PROMPT :: Note how many lines in the entries contain the string "will", then give that number and nothing else.

Data entries
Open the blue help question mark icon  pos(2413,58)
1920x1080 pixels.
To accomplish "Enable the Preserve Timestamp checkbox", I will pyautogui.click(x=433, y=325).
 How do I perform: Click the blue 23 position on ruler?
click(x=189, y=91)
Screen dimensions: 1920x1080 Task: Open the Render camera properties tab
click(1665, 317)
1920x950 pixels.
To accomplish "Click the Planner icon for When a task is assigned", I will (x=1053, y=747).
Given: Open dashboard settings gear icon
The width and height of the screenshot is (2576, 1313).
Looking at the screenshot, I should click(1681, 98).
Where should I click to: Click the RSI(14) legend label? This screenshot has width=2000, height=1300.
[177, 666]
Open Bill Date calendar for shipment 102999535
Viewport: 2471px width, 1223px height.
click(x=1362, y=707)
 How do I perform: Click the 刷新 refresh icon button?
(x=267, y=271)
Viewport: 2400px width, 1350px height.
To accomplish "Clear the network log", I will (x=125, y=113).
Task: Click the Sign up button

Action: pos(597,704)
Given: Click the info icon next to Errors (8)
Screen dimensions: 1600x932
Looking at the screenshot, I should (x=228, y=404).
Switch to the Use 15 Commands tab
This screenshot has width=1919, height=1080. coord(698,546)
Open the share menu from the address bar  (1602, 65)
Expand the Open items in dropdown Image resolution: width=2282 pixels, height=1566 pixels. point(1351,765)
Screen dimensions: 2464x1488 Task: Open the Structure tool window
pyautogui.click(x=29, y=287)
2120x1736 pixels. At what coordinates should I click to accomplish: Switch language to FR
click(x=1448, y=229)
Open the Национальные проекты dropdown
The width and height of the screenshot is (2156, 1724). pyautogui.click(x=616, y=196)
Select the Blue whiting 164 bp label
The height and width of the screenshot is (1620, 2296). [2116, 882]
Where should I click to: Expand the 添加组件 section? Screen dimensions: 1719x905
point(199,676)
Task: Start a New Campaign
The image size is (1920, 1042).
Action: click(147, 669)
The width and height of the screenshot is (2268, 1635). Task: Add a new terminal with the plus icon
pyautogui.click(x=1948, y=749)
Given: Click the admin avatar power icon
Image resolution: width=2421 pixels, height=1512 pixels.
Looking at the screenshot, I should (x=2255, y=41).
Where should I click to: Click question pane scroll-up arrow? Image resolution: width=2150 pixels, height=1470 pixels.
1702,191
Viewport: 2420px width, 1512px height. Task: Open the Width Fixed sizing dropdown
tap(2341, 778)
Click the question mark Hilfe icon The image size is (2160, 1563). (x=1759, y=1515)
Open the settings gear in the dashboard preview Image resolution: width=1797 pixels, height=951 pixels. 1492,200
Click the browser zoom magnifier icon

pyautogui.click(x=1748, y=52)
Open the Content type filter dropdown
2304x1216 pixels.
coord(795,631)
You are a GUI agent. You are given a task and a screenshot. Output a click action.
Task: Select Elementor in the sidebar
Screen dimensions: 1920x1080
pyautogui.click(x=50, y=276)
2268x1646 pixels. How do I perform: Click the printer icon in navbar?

ANSWER TO THE PROBLEM :: 3